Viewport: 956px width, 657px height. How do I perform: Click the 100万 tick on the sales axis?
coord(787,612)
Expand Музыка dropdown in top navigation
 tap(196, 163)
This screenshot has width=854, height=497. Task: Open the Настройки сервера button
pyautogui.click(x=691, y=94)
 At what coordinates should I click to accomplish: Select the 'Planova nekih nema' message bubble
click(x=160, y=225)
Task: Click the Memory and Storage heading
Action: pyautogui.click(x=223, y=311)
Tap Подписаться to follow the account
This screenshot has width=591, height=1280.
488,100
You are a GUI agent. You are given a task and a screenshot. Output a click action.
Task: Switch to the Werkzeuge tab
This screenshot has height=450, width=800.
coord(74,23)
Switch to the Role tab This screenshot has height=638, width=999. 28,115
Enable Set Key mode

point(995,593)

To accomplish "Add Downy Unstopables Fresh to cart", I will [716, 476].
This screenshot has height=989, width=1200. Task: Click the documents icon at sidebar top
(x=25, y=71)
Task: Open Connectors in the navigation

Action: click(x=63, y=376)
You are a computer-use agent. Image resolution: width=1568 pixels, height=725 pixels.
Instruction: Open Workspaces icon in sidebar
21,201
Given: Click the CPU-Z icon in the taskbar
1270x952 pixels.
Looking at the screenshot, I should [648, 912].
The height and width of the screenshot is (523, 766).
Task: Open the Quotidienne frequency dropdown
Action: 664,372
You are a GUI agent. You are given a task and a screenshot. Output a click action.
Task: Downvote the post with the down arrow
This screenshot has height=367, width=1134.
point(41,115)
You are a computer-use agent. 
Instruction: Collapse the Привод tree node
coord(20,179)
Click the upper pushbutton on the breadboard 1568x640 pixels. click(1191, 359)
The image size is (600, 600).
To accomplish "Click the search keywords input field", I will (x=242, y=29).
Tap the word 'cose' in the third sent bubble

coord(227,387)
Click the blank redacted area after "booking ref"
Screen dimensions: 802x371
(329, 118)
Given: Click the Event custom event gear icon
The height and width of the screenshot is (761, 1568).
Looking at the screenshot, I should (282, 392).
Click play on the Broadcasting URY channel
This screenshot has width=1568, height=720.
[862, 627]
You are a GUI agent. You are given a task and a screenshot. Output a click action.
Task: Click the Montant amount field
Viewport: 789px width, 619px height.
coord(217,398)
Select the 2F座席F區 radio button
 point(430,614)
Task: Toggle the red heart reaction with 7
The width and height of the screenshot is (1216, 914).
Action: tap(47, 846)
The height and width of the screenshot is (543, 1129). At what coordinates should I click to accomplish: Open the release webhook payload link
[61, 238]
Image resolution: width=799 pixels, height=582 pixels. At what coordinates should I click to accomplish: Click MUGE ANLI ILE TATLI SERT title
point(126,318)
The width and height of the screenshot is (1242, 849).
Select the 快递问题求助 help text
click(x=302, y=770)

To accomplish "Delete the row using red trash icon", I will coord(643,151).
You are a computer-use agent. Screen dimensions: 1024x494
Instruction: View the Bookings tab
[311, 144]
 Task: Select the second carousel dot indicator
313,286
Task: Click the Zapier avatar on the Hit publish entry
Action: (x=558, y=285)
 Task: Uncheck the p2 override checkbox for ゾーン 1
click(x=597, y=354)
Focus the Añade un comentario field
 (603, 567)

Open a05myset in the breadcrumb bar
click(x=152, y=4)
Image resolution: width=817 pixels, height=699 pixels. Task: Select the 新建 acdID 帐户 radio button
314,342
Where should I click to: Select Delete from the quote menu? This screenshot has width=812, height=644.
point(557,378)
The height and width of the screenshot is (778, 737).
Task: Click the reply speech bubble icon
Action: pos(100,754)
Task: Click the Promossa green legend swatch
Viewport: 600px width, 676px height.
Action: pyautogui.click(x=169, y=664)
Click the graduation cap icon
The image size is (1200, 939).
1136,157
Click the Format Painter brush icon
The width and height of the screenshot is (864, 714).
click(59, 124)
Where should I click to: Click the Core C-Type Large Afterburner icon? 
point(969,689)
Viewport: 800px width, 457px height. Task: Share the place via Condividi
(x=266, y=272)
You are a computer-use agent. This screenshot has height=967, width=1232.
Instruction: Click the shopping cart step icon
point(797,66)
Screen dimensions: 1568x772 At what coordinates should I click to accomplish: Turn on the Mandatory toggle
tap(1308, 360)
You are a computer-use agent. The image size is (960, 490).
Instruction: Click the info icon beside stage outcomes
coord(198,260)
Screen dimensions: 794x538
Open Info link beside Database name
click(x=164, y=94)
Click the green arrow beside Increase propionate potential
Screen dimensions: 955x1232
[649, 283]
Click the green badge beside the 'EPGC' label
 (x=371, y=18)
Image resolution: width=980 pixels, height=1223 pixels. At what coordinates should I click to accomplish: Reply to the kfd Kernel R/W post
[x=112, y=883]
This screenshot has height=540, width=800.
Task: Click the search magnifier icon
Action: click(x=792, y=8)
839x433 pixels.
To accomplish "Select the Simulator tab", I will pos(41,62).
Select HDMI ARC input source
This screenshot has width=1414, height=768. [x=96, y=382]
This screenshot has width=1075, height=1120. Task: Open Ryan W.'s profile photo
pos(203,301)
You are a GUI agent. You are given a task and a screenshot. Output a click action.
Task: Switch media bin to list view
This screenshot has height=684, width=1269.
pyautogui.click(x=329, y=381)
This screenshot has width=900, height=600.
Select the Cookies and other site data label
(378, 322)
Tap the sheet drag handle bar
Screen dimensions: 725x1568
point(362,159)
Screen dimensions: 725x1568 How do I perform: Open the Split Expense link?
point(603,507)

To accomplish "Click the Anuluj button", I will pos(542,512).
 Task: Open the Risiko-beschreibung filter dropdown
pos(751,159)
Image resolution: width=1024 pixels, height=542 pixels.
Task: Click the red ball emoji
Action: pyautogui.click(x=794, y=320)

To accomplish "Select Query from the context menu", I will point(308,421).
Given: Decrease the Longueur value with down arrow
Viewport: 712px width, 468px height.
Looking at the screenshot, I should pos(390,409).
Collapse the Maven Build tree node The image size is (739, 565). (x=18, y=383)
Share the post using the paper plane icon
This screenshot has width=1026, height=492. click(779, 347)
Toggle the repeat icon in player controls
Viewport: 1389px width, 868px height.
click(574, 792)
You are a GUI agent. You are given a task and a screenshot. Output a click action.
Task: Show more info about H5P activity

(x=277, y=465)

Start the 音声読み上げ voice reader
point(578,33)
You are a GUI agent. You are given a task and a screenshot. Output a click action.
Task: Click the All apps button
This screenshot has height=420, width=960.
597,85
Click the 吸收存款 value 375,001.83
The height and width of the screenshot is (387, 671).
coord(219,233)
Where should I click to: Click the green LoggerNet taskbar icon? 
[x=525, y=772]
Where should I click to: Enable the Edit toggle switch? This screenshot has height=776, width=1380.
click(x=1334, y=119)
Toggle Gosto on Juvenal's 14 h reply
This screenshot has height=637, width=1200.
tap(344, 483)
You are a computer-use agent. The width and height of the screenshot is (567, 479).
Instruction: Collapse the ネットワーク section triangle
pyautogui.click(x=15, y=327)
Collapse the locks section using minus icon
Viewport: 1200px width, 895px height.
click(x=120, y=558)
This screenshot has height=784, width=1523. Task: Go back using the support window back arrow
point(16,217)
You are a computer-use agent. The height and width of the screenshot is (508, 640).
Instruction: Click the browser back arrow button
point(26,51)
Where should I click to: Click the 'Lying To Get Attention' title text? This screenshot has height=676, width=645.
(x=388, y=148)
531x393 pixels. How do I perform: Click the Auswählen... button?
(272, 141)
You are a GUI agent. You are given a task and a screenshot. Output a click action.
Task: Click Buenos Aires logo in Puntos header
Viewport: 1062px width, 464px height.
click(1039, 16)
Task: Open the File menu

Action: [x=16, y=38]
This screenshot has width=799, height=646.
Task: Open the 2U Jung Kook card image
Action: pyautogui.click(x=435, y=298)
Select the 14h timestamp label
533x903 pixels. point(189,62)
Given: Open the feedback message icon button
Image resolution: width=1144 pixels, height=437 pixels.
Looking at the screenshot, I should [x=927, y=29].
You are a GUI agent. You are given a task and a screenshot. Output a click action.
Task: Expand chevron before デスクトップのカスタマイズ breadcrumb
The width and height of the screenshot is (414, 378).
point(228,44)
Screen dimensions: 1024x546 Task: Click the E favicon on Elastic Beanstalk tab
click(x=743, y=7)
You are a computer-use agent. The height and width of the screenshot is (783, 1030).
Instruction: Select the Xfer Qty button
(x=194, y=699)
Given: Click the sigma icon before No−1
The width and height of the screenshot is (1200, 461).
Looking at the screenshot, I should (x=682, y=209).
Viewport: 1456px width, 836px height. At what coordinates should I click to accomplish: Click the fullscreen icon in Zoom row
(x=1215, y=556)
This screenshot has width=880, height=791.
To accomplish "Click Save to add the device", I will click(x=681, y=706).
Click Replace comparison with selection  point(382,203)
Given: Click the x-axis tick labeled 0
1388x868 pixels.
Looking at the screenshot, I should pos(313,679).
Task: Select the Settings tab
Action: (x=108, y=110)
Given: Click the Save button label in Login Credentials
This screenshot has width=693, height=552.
------------------------------------------------------------
▶ _WHAT TO PRODUCE_:
The response should hold exactly the lines starting at the line with "Task: Open the Risiko-beschreibung" and ending at the line with "Toggle the repeat icon in player controls", and no other line of the material above.

▶ _RESPONSE AREA_:
 Task: Open the Risiko-beschreibung filter dropdown
pos(751,159)
Image resolution: width=1024 pixels, height=542 pixels.
Task: Click the red ball emoji
Action: pyautogui.click(x=794, y=320)

To accomplish "Select Query from the context menu", I will point(308,421).
Given: Decrease the Longueur value with down arrow
Viewport: 712px width, 468px height.
Looking at the screenshot, I should pos(390,409).
Collapse the Maven Build tree node The image size is (739, 565). (x=18, y=383)
Share the post using the paper plane icon
This screenshot has width=1026, height=492. click(779, 347)
Toggle the repeat icon in player controls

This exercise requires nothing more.